Along with these valuable newly gained insights, the presented work reveals some limitations. In particular to be mentioned is the fact that so far, the relation extraction model has been applied only to the task of classification of lexically restricted word co-occurrences. In our future work, we want to explore the potential of a relation extraction-based model for the joint identification and classification of LF instances.Furthermore, in our study, we did not pursue the question on how the exploitation of the information on syntactic sentence structures would influence the quality of the classification of LF instances with the canonical vs. non-canonical order of their elements.

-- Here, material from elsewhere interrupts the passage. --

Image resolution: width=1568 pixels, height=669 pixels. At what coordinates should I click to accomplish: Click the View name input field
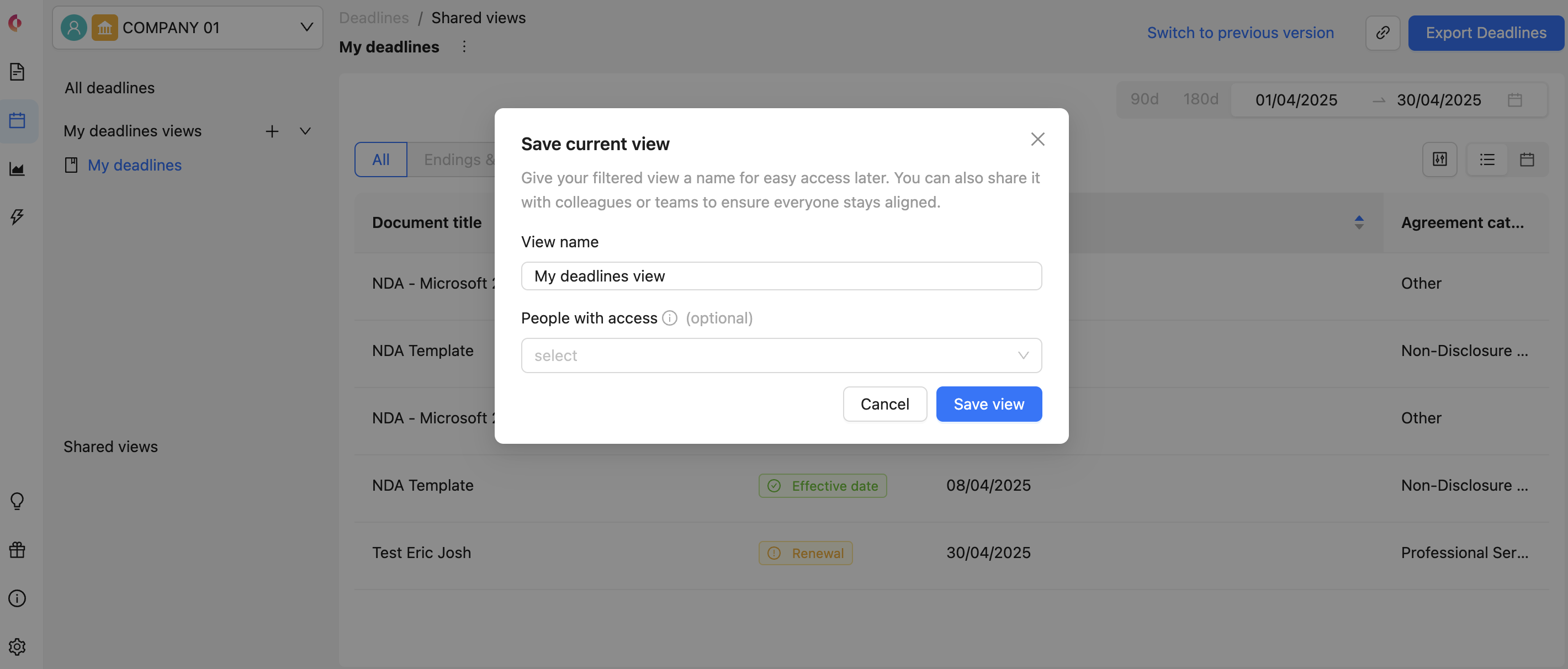[x=781, y=277]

Finally, a more thorough linguistic analysis of the confusion matrices would certainly contribute to a better understanding and thus also to the solution of the classification of LF instances. It should be also clear to the reader that the number of different instances of certain LFs which are available so far for the training and fine-tuning of ML models is very limited. This restricts the potential of currently explored models (including the one presented in this work). To advance significantly, either novel models must be researched, which are able to learn (as humans do) on a few training data only, or substantially larger datasets need to be compiled.